• WHAT THIS TASK INVOLVES:
Return all entries precisely as they stand, without the images.

• RECORDS PROVIDED:
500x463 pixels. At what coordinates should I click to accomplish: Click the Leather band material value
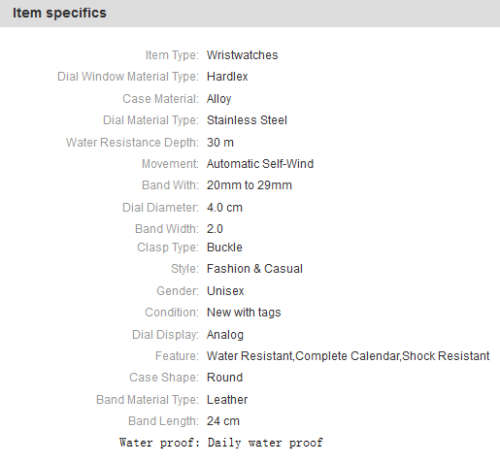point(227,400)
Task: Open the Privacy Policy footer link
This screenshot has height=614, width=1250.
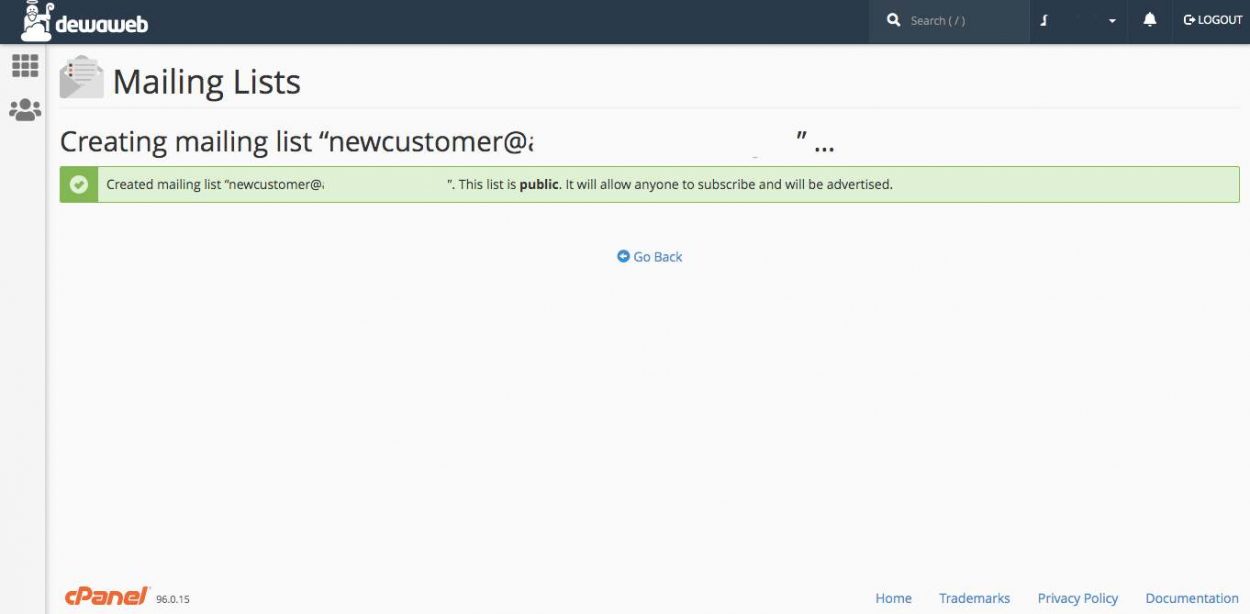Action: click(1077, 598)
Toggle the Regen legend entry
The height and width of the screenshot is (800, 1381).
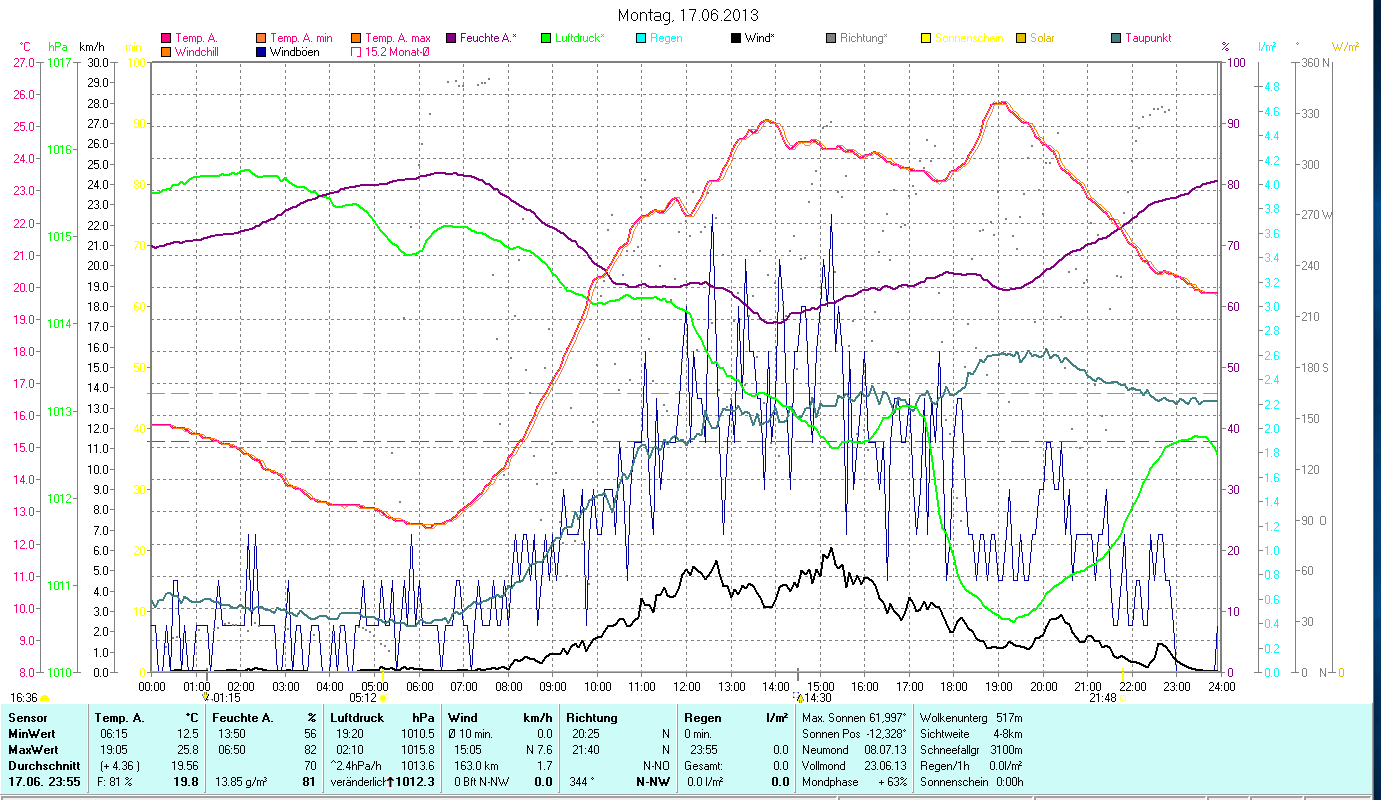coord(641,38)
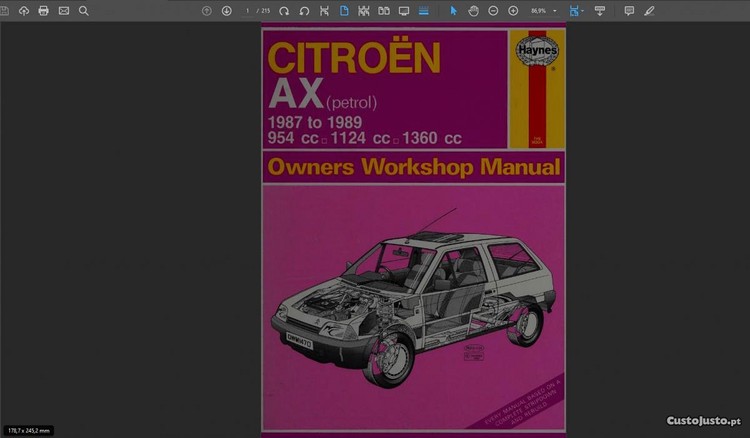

• OUTPUT FOR THIS TASK:
500x463 pixels. At what coordinates should I click to accomplish: Click the Leather band material value
point(227,400)
Task: Open the Privacy Policy footer link
This screenshot has height=614, width=1250.
Action: click(1077, 598)
Toggle the Regen legend entry
The height and width of the screenshot is (800, 1381).
coord(641,38)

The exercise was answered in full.